What is whisper-medium-portuguese?

Whisper Medium Portuguese is a fine-tuned version of OpenAI's Whisper Medium model, specifically optimized for Portuguese speech recognition. This model achieves state-of-the-art performance with a Word Error Rate (WER) of 6.59%, surpassing both the original Whisper Medium (8.1% WER) and even Whisper Large (7.1% WER) on Portuguese transcription tasks.

Implementation Details

The model was trained using a carefully tuned configuration with Adam optimizer, linear learning rate scheduling, and mixed precision training.
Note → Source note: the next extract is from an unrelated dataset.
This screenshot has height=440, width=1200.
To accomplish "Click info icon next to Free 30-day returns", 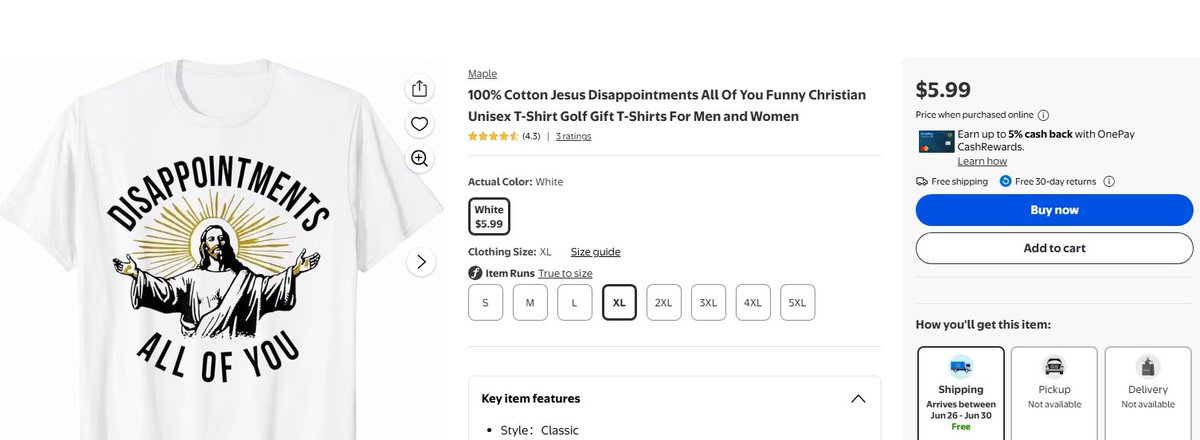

Key training parameters include a learning rate of 9e-06, batch size of 32, and 6000 training steps with 500 warmup steps.

Native AMP (Automatic Mixed Precision) training implementation
Trained on Mozilla Common Voice 11.0 dataset
Achieved optimal performance at epoch 5.05 with validation loss of 0.2628

Core Capabilities

State-of-the-art Portuguese speech recognition
Robust performance on varied Portuguese audio inputs
Significantly improved accuracy compared to base Whisper models
Optimized for production deployment

Frequently Asked Questions

Q: What makes this model unique?

This model achieves better Portuguese transcription accuracy than both Whisper Medium and Large models, with a WER of 6.59% compared to the original 8.1%, making it the current SOTA for Portuguese ASR.

Q: What are the recommended use cases?

The model is ideal for Portuguese speech transcription tasks, including subtitle generation, audio content indexing, and voice command systems requiring high accuracy in Portuguese language processing.